The medical notes section can be used to keep a record of a range of important details, including recent surgeries or other medical interventions, implanted medical devices and previous hospitalizations. Notes can even be used to indicate the existence of advance directives like a do-not-resuscitate order, a living will or a healthcare proxy. If you observe a particular religion, you could even put in a request for an appropriate member of the clergy to be called if you're critically ill or injured.
You can include your doctor(s) as emergency contacts, something that's helpful in general, but particularly important if you are seeing a specialist for a serious medical condition such as cancer, because emergency personnel may need additional information from that specialist.

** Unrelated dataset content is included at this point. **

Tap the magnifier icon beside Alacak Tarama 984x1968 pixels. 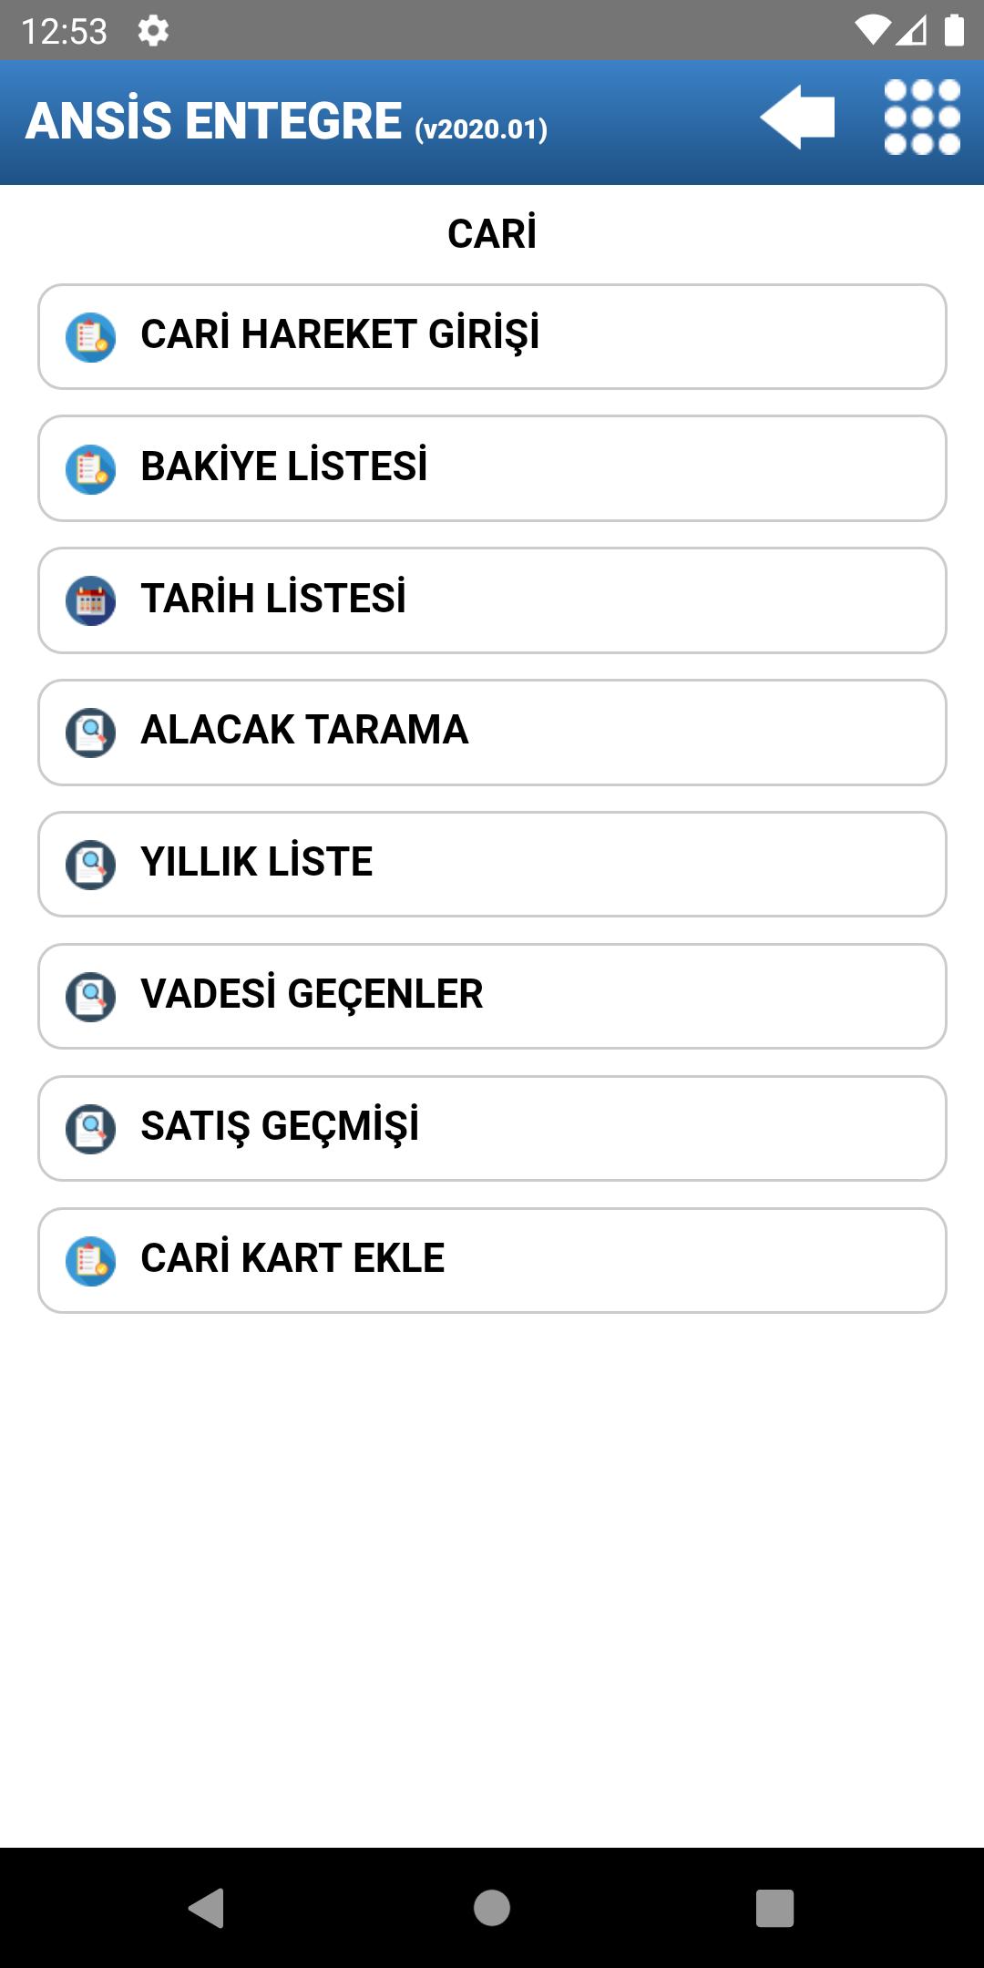click(90, 733)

Even if you don't have any serious medical conditions, using this feature to list your name and your emergency contacts can still be worth the effort. After all, healthy people get into accidents and experience unexpected medical emergencies all the time. This option can also be a useful tool for parents to ensure that they are contacted right away if something happens to one of their children.
There is, of course, a caveat: Allowing lock screen access to the Medical ID panel could be a privacy concern. After all, anyone who has access to your iPhone can access this information — even people who aren't medical professionals, emergency personnel or close friends or relatives. One thing to keep in mind, however, is that someone must have physical access to your phone to look at the information — and if your phone is lost or stolen, the possibility that a stranger may be reading about your medical history isn't likely to be your biggest concern. Locating the device or wiping it using Find My iPhone would be your top priority.
If you have serious health issues or allergies, it's a no-brainer that making this information easily available is worth the minimal privacy risk. If that's not the case, you can limit the information that you present and disable access from the lock screen. (If privacy is a concern, you should know that Apple separates your Medical ID information from other Health app data and doesn't allow it to be shared with other apps that access HealthKit.) Or you can decide not to use it at all.
In the end, it's your private medical information and you have control of how to use it — or not — on your iPhone.